Sprüche wie - und ich nehme jetzt bewusst diesen - "Es gibt mit an Sicherheit grenzender Wahrscheinlichkeit keinen Gott" wären zwar natürlich gerechtfertigt, sind aber meiner Meinung nach ein Schuss nach hinten, weil man bei Diskussionen über eine mögliche Existenz Gottes weder empirische Daten noch objektive Wahrscheinlichkeiten zur Verfügung hat, Wissenschaft also vollkommen fehl am Platz ist. Es gibt keine Möglichkeit, Wahrscheinlichkeiten über die Existenz oder Nicht-Existenz Gottes zu berechnen. Zielführender wäre beispielsweise:
"In unserer Welt / unserem Universum gibt es keinen einzigen Hinweis auf eine Existenz Gottes !"

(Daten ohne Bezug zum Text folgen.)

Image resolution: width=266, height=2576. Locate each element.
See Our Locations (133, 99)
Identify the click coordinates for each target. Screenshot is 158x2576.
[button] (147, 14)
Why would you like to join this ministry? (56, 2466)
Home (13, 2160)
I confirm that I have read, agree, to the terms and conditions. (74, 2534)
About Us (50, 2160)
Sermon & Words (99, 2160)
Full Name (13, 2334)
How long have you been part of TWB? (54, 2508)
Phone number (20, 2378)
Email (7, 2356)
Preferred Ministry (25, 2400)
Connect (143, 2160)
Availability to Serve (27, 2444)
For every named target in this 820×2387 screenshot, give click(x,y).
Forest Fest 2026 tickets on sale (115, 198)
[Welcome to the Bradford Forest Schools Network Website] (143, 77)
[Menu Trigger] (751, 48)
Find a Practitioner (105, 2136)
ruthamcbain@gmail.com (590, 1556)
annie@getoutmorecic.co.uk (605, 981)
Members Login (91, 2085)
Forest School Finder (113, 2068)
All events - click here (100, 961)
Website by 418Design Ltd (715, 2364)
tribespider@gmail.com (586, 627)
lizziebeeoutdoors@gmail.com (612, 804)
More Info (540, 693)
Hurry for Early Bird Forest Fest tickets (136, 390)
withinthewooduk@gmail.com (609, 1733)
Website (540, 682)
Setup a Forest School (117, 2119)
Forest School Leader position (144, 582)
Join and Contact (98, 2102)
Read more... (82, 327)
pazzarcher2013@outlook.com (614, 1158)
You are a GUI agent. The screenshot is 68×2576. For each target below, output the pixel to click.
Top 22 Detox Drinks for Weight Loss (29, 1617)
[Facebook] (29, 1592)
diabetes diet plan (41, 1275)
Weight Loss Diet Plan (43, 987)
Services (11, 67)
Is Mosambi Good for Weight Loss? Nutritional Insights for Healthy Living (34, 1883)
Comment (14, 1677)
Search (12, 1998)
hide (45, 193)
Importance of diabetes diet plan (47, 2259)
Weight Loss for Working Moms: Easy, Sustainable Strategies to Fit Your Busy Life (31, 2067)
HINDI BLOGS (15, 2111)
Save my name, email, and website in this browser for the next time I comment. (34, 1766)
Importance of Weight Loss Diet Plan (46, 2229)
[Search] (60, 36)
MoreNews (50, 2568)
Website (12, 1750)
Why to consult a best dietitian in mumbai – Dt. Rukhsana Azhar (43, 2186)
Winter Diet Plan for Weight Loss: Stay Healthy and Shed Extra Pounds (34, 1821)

Ich denke, dieser Satz ist wissenschaftlich haltbar, widerspricht nicht der eigenen Einstellung und provoziert mindestens genauso. (War nur ein erster Gedanke von mir, gibt sicher noch viel bessere)
Ich bin ja selbst Agnostiker, gleichzeitig aber der katholischen Kirche nicht wirklich abgewandt, weil ich selbst als ehemaliger Ministrant und damals aktiver Mitwirkender bei Kindermessen und Heimstunden eine wirklich schöne Zeit in Erinnerung habe und auch durch meine Erfahrungen mit kirchlicher Seelsorge, Obdachlosenbetreuung und -unterstützung seitens Priestern aus meiner Gemeinde und Nachbargemeinden glücklicherweise nur positive Erlebnisse aufzählen kann ... gut, waren Priester nicht gerade "vom alten Schlag". Die vom alten Schlag kenne ich nämlich auch ... aus dem tiefsten Waldviertel, wo selbst im 21. Jhdt. noch am Sonntag von der Kanzel Phrasen wie "Für alle, die nicht glauben, ist es schon zu spät" oder "Ich verabscheue nichts mehr als Menschen, die mit 30 Jahren noch immer nichts aus ihrem Leben gemacht haben" gepredigt werden. Was immer dieser Monsignore mit letzterem auch meint ?? Sehr weit scheint er es mit seinen 65 Jahren ja auch noch nicht gebracht zu haben, wenn er seine Schäfchen mit derartig primitiven, unüberlegten Sprüchen volllabert.